REQUEST 1:
List every person named in the forum post about ASN parsers.

DOCUMENT SECTION:

■ ■ ■ ■ ■ ■ ■

My understanding is that Peter has a grammar-based parser in Java 
(speed I don't know), and Steve has a Parse::RecDescent-based parser in 
perl (not bioperl) which is (expectedly) slow.

I've seen Graham Barr's module on CPAN but haven't tried it yet; it 
seemed to me that you need the ASN model definition to start with, 
which I haven't seen at any obvious or not-so-obvious place on the NCBI 
ftp site, so I either missed something or you have to download the 
entire toolkit or something else.

How does your library compare to Graham's? Would you be willing to send 
me the code?

■ ■ ■ ■ ■ ■ ■

REQUEST 2:
Output the entries below as a numbered list, starting at the line that contains "Park tree icon" and ending at the line that contains "Action: pyautogui.click(x=310, y=121)", and leave out blank lines.

■ ■ ■ ■ ■ ■ ■

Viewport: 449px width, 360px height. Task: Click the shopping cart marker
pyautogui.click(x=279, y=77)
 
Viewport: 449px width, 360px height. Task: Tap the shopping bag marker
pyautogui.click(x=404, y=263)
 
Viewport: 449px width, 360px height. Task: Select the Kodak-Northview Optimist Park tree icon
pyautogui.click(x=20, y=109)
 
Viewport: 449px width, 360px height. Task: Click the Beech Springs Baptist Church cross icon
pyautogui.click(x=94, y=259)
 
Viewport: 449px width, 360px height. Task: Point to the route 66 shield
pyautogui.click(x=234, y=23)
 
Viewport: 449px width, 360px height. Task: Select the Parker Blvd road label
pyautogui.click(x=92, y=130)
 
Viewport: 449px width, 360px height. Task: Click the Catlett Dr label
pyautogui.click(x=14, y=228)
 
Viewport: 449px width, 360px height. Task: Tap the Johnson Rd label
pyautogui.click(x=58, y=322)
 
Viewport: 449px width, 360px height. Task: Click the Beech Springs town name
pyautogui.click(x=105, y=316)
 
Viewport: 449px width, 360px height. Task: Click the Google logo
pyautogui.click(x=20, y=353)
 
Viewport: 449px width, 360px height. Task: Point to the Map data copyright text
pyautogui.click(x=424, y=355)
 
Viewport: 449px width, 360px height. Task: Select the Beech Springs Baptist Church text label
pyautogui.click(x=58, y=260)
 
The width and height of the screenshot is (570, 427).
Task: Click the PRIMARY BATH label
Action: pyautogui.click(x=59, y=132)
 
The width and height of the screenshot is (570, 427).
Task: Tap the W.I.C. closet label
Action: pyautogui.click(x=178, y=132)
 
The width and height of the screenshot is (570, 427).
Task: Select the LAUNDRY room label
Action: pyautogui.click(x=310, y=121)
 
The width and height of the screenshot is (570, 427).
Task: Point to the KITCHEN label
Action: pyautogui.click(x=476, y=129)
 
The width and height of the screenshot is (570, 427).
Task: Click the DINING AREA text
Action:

■ ■ ■ ■ ■ ■ ■

WORKED SOLUTION 1:
Peter, Steve, Graham Barr

WORKED SOLUTION 2:
1. Viewport: 449px width, 360px height. Task: Select the Kodak-Northview Optimist Park tree icon
2. pyautogui.click(x=20, y=109)
3. Viewport: 449px width, 360px height. Task: Click the Beech Springs Baptist Church cross icon
4. pyautogui.click(x=94, y=259)
5. Viewport: 449px width, 360px height. Task: Point to the route 66 shield
6. pyautogui.click(x=234, y=23)
7. Viewport: 449px width, 360px height. Task: Select the Parker Blvd road label
8. pyautogui.click(x=92, y=130)
9. Viewport: 449px width, 360px height. Task: Click the Catlett Dr label
10. pyautogui.click(x=14, y=228)
11. Viewport: 449px width, 360px height. Task: Tap the Johnson Rd label
12. pyautogui.click(x=58, y=322)
13. Viewport: 449px width, 360px height. Task: Click the Beech Springs town name
14. pyautogui.click(x=105, y=316)
15. Viewport: 449px width, 360px height. Task: Click the Google logo
16. pyautogui.click(x=20, y=353)
17. Viewport: 449px width, 360px height. Task: Point to the Map data copyright text
18. pyautogui.click(x=424, y=355)
19. Viewport: 449px width, 360px height. Task: Select the Beech Springs Baptist Church text label
20. pyautogui.click(x=58, y=260)
21. The width and height of the screenshot is (570, 427).
22. Task: Click the PRIMARY BATH label
23. Action: pyautogui.click(x=59, y=132)
24. The width and height of the screenshot is (570, 427).
25. Task: Tap the W.I.C. closet label
26. Action: pyautogui.click(x=178, y=132)
27. The width and height of the screenshot is (570, 427).
28. Task: Select the LAUNDRY room label
29. Action: pyautogui.click(x=310, y=121)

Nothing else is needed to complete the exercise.